Work, Bread, and Border Enforcement: Continegency Employment and Latino Immigrant Workers in New Mexico

Friday, January 18, 2013: 11:00 AM
Executive Center 2B (Sheraton San Diego Hotel & Marina)
* noted as presenting author
Cesar G. Abarca, PhD, Associate Professor, California State University, Long Beach, Long Beach, CA
Purpose: Immigrant Latino workers endure low-wages and harsh labor conditions in the U.S. These workers are increasing their participation in temporary employment and it has a direct impact on their potential to earn a decent living and being able to support their families on intermittent wages. This study examines the participation of Latino immigrant workers in contingent employment in New Mexico by analysis the local labor markets in the state and workers’ human capital (e.g. formal education, English language proficiency, and labor skills) to explain their participation in this labor sector.

Methods: Using qualitative methods, participant observation and unstructured interviews performed between October 2010 and May 2011, this study examines the living conditions of 28 workers Mexico, Guatemala, El Salvador, and Honduras.
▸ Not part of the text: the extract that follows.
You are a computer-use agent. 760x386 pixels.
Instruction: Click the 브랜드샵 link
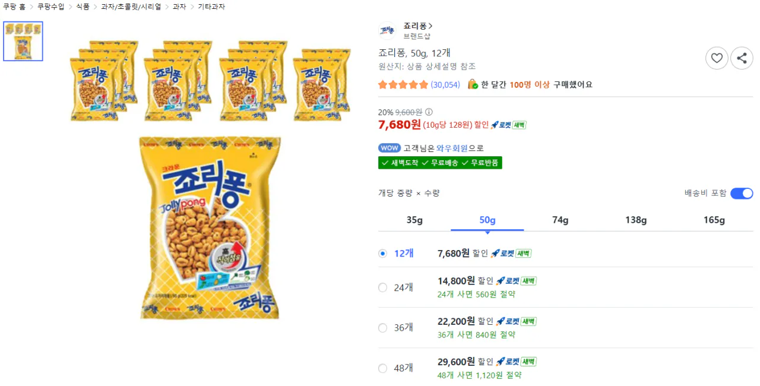coord(416,35)
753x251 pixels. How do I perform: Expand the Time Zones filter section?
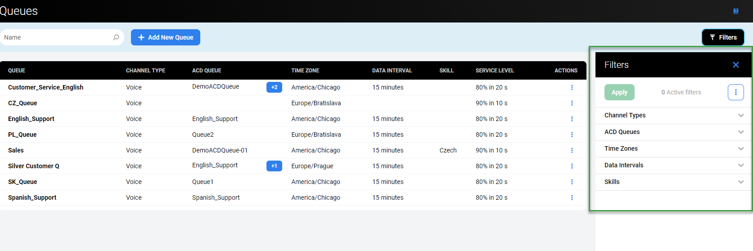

Additionally, the study documents the motivations of eight stakeholders, including employers and support services providers, and their work with Latino immigrant workers. Contingent Employment is defined by Rassuli (2005), as conditional and transitory and in this study includes Temporary Employment Agencies (TEAs in Albuquerque) workers and Day Laborers seeking employment in a Day Laborers Hiring Site (DLHS in Santa Fe). Data analysis applied Grounded Theory techniques (Strauss & Corbin, 1990).


Results: Qualitative outcome data demonstrated that Latino immigrant workers struggled to find permanent work in contingent employment and suffered from abuses including not receiving agreed wages, not getting paid at all, or securing no work for long periods of time. Despite their efforts work was scarce due to the economic downturn. Latino immigrant workers participating in TEAs had more regular jobs assignments, earned higher wages, but their ability to secure work was mediated by agencies’ managers; on the other hand, Latino immigrant workers at the DHLS enjoyed more autonomy to seek employment and negotiate their own wages, but had lower wager and longer waits between work assignments. Latino immigrant workers’ human capital had no significant impact in their participation in contingency employment.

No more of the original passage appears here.